Sebagai contoh, saya memiliki potensi di bidang non-akademis, yaitu di bidang seni musik. Saya lebih tertarik mempelajari berbagai jenis alat musik ketimbang menghafal rumus dalam pelajaran matematika, fisika, dan kimia. Alat musik pertama yang saya pelajari adalah gitar, awalnya saya meminta orang tua untuk membelikan sebuah gitar untuk menghilangkan rasa bosan. Seiring berjalannya waktu saya meminta orang tua untuk mempelajarinya lebih dalam, tapi apa yang terjadi, orang tua tidak mengizinkan.
Akhirnya saya belajar secara sendiri dengan membeli beberapa buku dan menonton tutorial-nya di internet. Saat saya meminta orang tua saya untuk memberi saya les gitar, mereka mengatakan: “untuk apa les gitar? Masih ada pelajaran yang lebih penting yang masih bisa kamu lakukan”. Dari situ saja sudah dapat di lihat kalau orang tua menghambat potensi yang ada dalam diri anaknya.

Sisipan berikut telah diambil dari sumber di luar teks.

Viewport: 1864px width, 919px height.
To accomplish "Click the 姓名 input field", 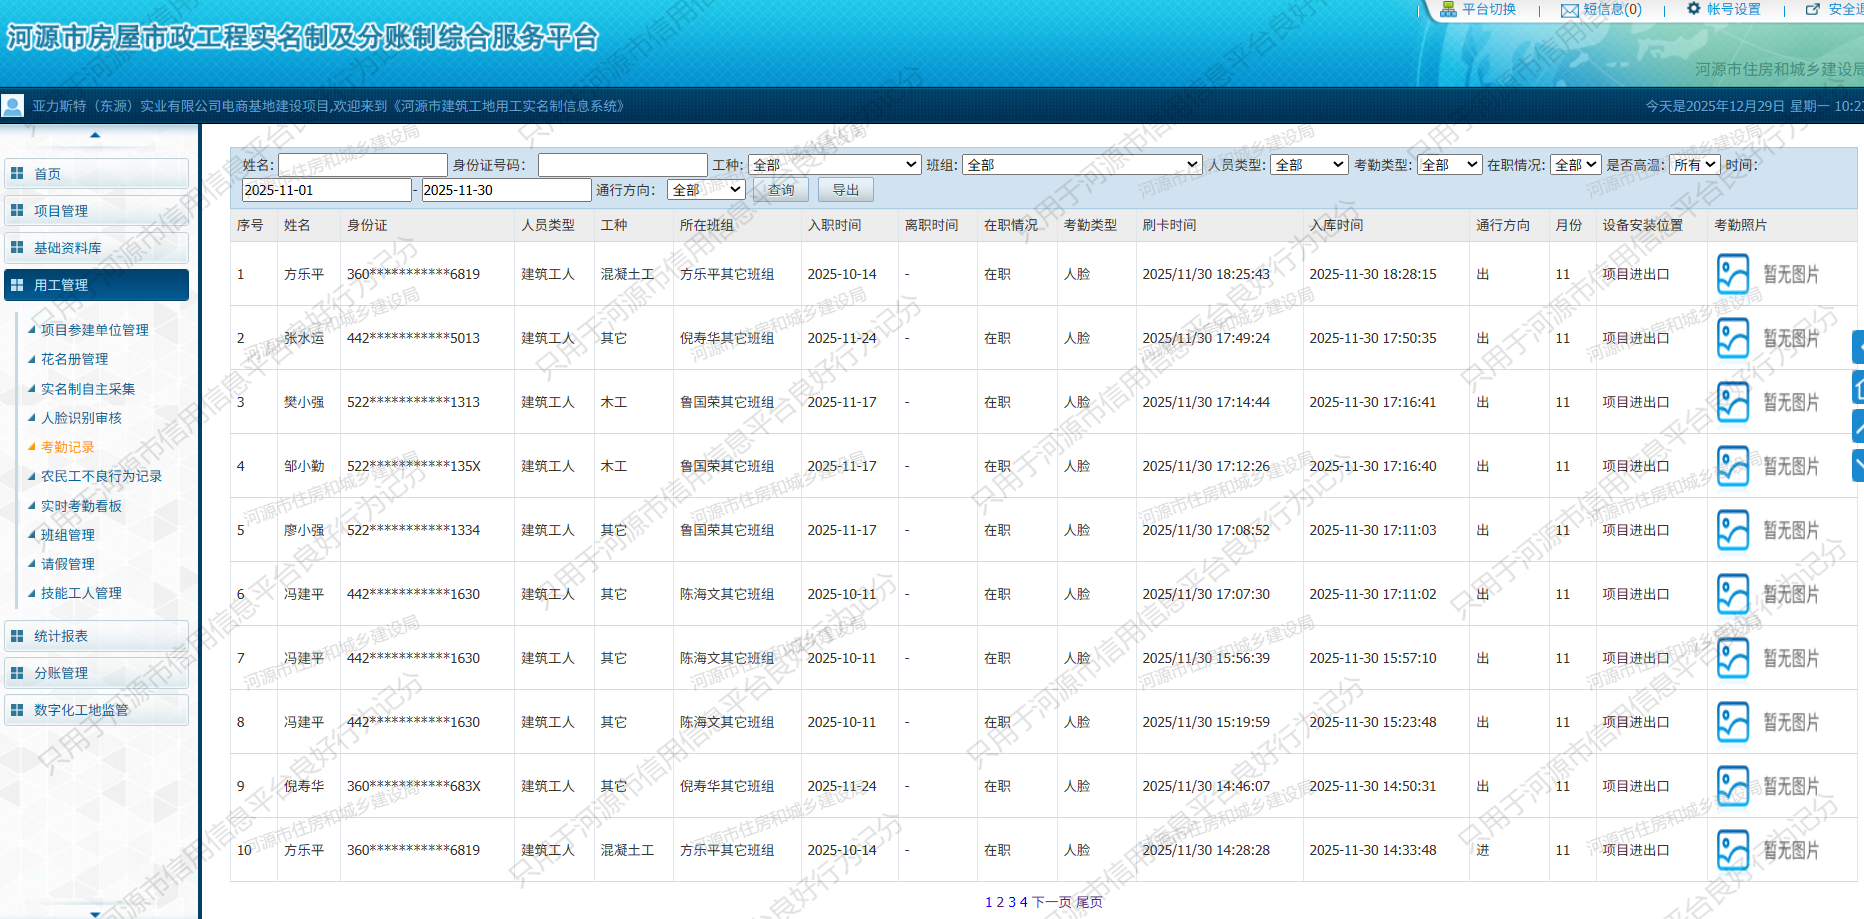I will point(362,165).
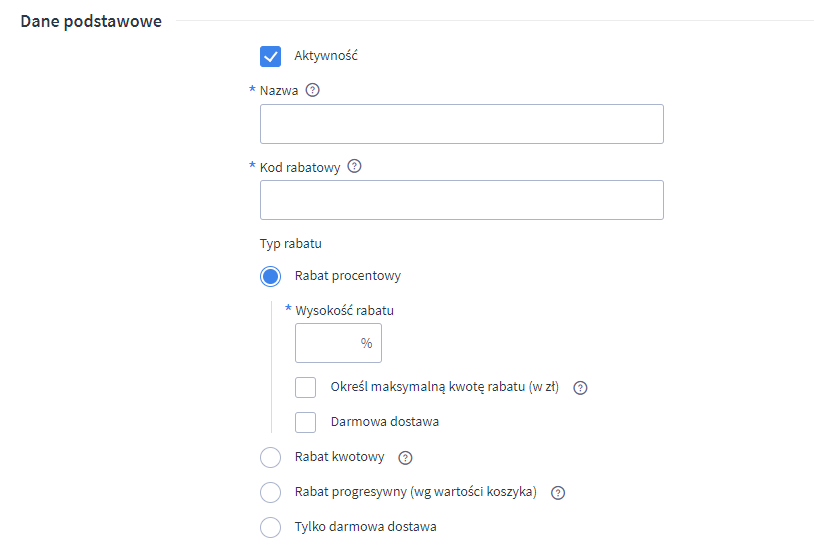
Task: Tick the Darmowa dostawa checkbox
Action: 306,422
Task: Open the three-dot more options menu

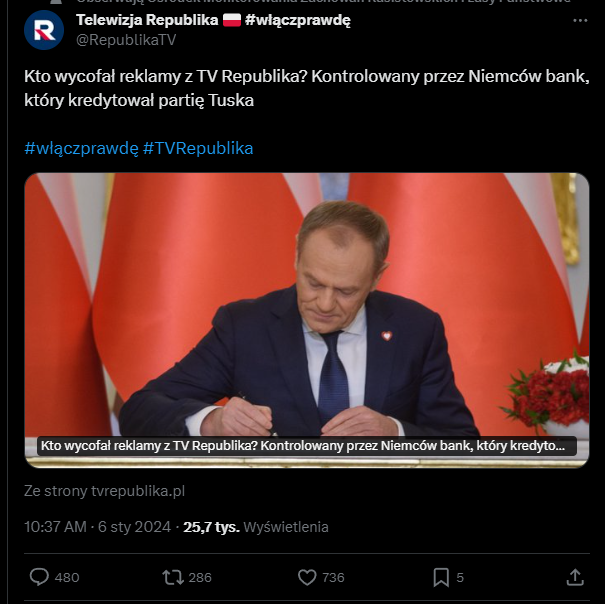Action: (580, 21)
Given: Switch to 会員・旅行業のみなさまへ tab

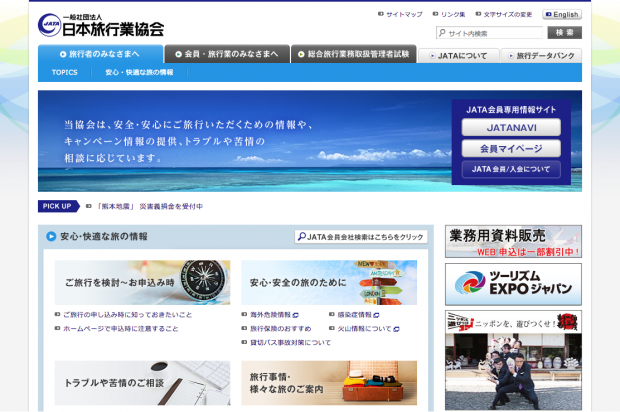Looking at the screenshot, I should 227,54.
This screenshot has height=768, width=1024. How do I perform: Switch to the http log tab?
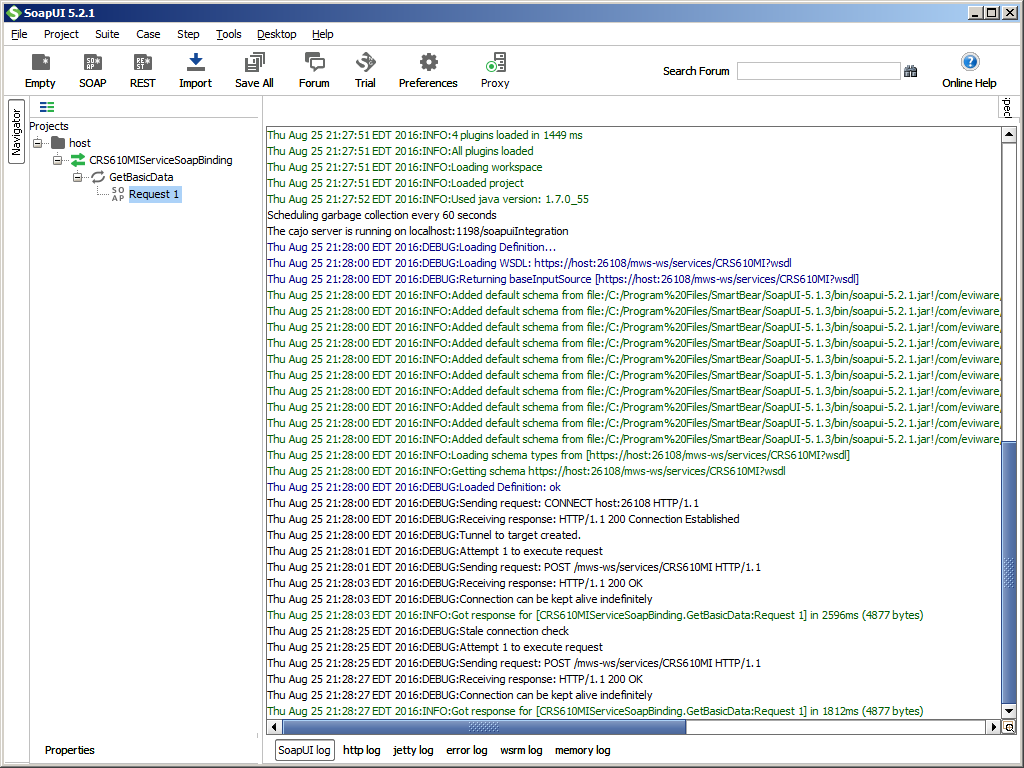[x=361, y=750]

Selain itu mereka juga pernah berbicara seperti ini kepada saya: “kalau kamu ingin menjadi musisi, lebih baik kamu berhenti sekolah”. Ancaman seperti ini sering sekali di ucapkan oleh orang tua kepada anaknya agar si anak menuruti perintah orang tua. Dengan berat hati saya terpaksa menuruti perintah orang tua agar mereka tidak kecewa. Biarpun mendapat hambatan seperti ini, saya tidak pernah menyerah, ilmu tersebut tidak hanya di dapatkan di tempat les, ilmu tersebut masih bisa saya di dapatkan di internet, buku, dan teman-teman.
Selain gitar, alat musik yg bisa saya mainkan adalah bass, walaupun masih standar, awalnya setelah mendapatkan gitar, saya ingin meminta orang tua membelikan saya bass, sebelum saya meminta, saya sudah tau jawabannya pasti “TIDAK DI BELIKAN”. Itu juga merupakan hambatan saya. Jika ada kesempatan, saya ingin belajar berbagai alat musik, walaupun masih di tentang oleh kedua orang tua.

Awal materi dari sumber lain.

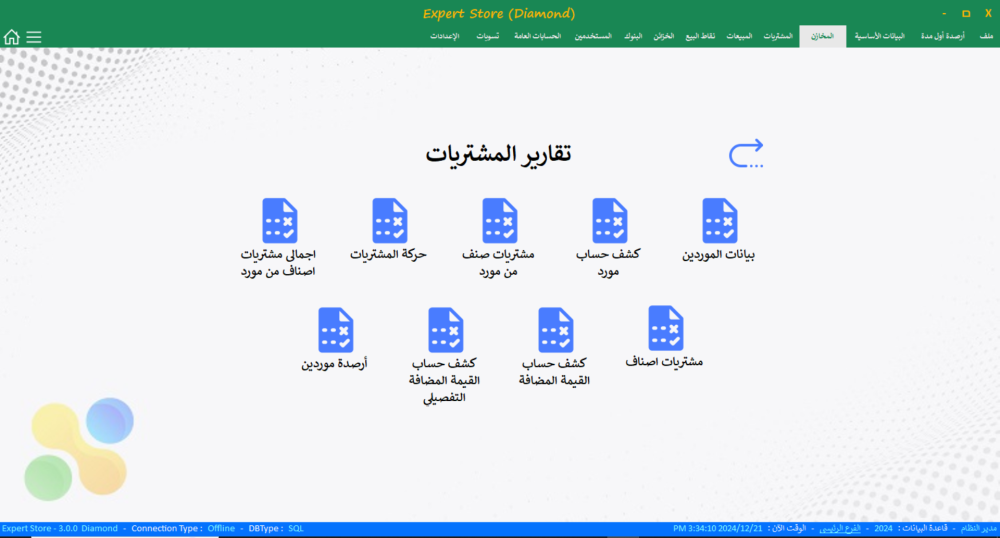Image resolution: width=1000 pixels, height=538 pixels.
Task: Open the الحسابات العامة menu
Action: tap(538, 36)
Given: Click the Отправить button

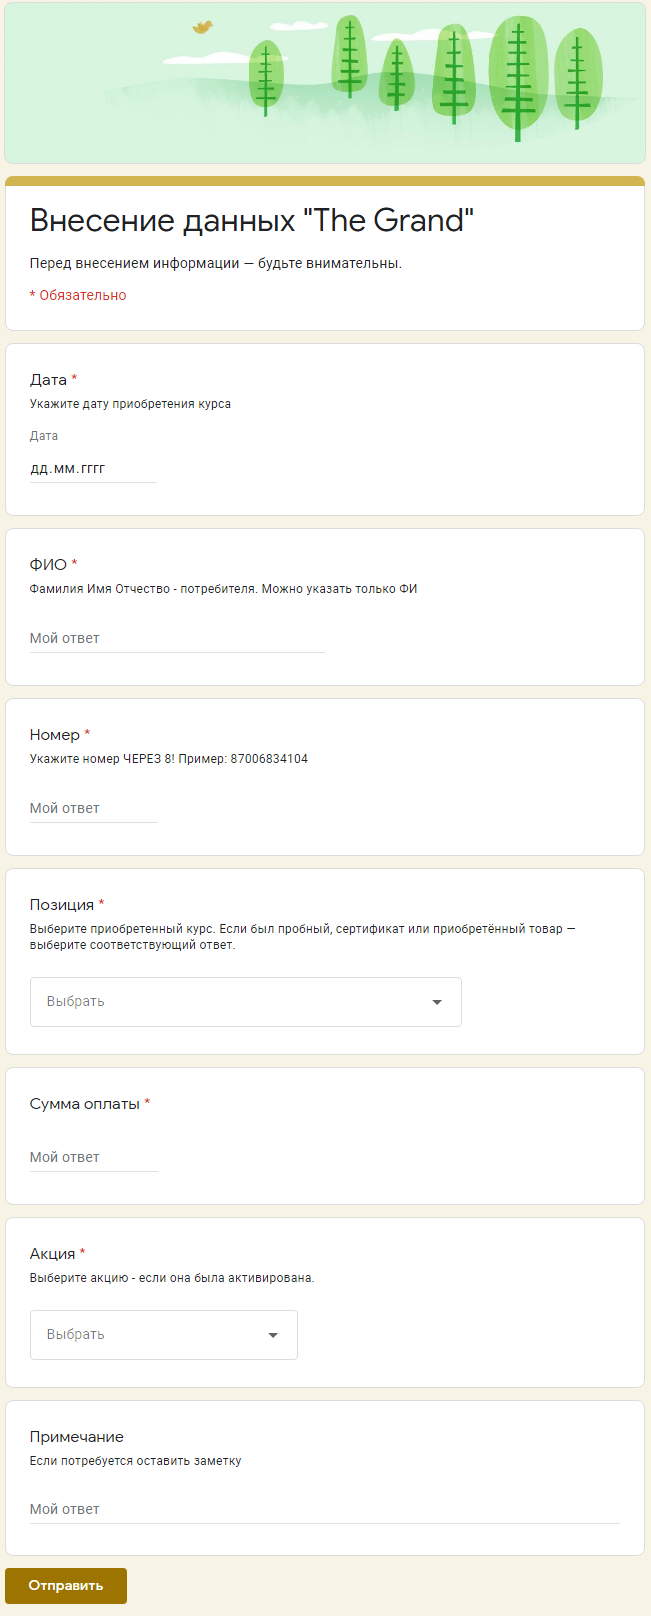Looking at the screenshot, I should (66, 1586).
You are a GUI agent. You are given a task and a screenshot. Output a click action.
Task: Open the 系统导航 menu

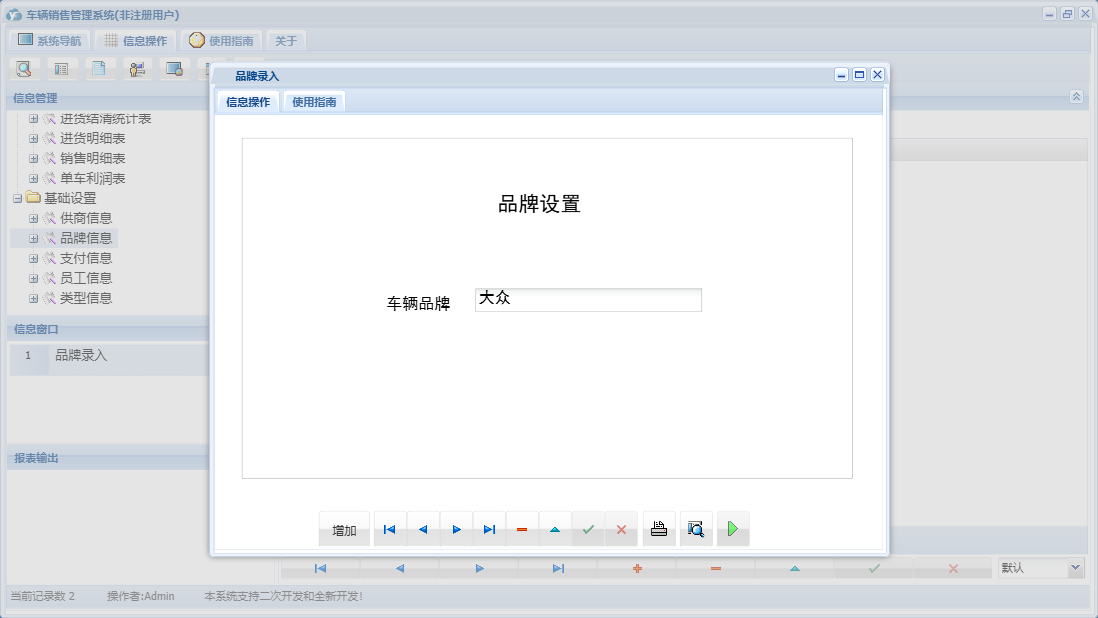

Untuk kedepannya saya tetap akan mengembangkan potensi yang ada di dalm diri saya, yaitu di bidang seni musik, untuk para orang tua sadarilah potensi yang terdapat di dalam diri anak anda, jangan egois, tidak semua anak merasa nyaman terhadap apa yang anda lakukan. Cobalah memberi sang anak kebebasan dalam memilih apa yang ingin di capainya, siapa tau sang anak lebih unggul di bidang non-akademis ketimbang di bidang akademis.

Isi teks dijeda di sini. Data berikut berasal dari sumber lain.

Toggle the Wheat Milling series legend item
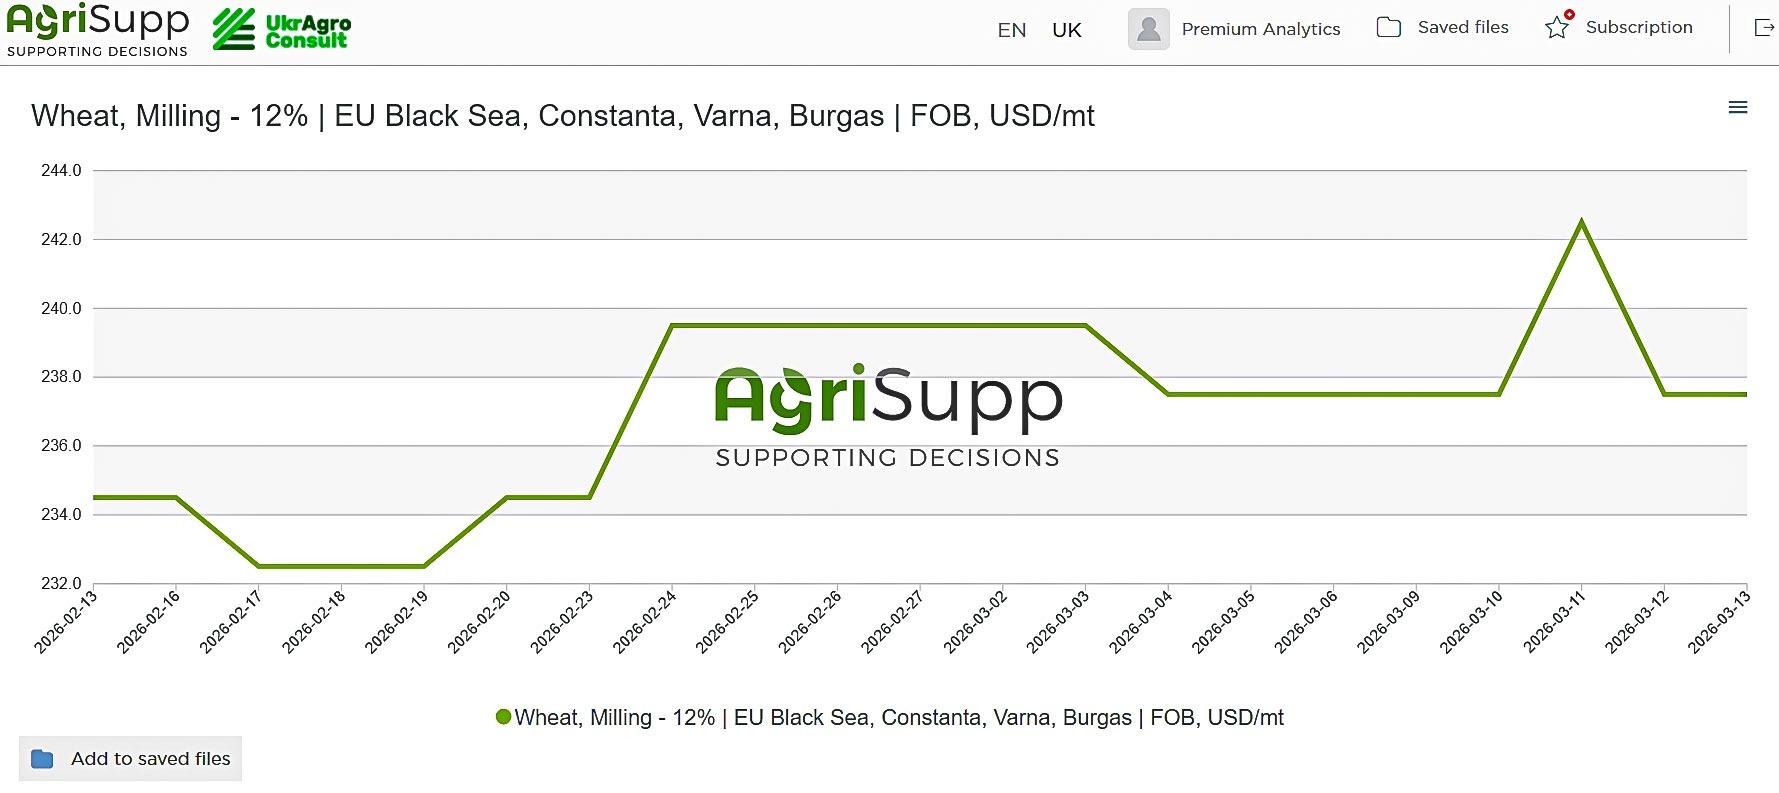Screen dimensions: 1779x793 pyautogui.click(x=898, y=718)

          Untuk para anak, jangan takut untuk bicara pada orang tua kalian tentang apa yang kalian capai, beri pengertian orang tua. Apabila waktu bisa di putar ulang saya ingin mengembangkan potensi saya, sebenarnya banyak kesempatan di masa lalu, tapi kesempatan di masa yang akan datang juga ada, maka dari itu janganlah menyia-nyiakan kesempatan yang datang tersebut.